* BEGIN DATASET RECORDS *
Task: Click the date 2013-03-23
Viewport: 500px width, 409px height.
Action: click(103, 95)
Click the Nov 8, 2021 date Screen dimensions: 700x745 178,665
* END DATASET RECORDS *
* BEGIN DATASET RECORDS *
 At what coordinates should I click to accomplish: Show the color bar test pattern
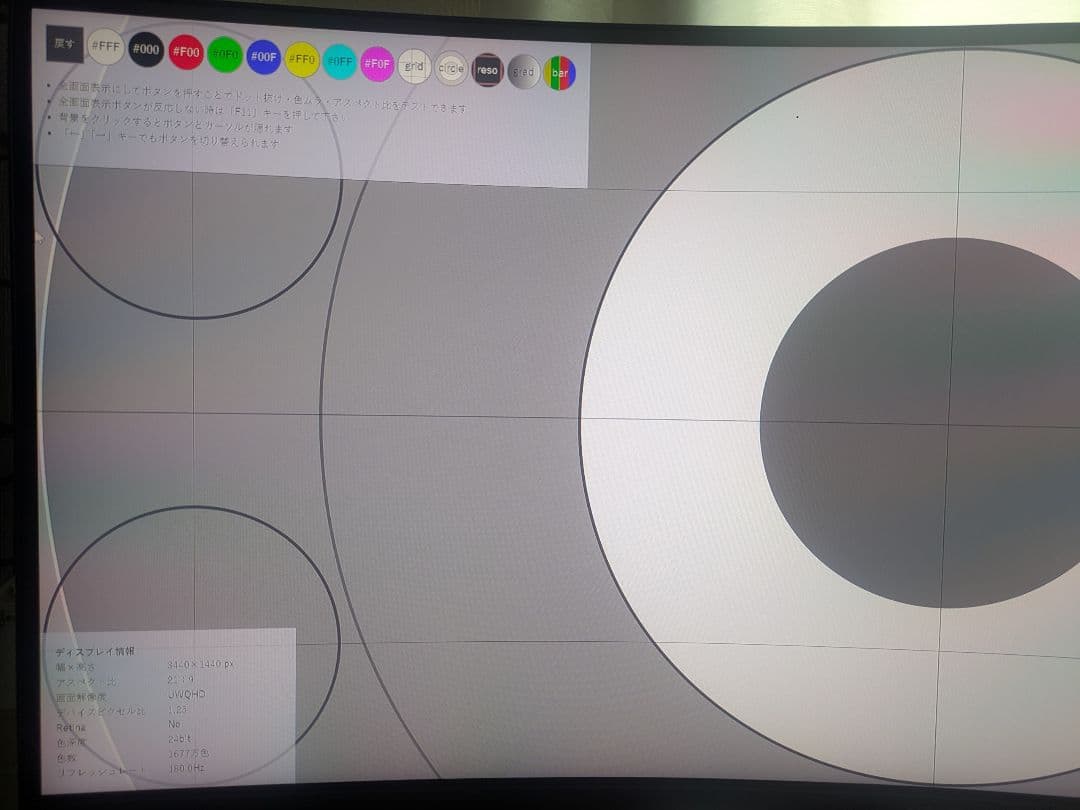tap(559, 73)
* END DATASET RECORDS *
* BEGIN DATASET RECORDS *
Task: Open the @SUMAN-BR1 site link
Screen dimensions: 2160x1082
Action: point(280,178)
* END DATASET RECORDS *
--- GIVEN INSTRUCTION ---
Copy out the rows word for word, starting at the line that contains "Task: Open the @SUMAN-BR1 site link" and ending after the line that contains "Action: point(280,178)". Include both of those lines and nothing else.

--- EXPECTED ANSWER ---
Task: Open the @SUMAN-BR1 site link
Screen dimensions: 2160x1082
Action: point(280,178)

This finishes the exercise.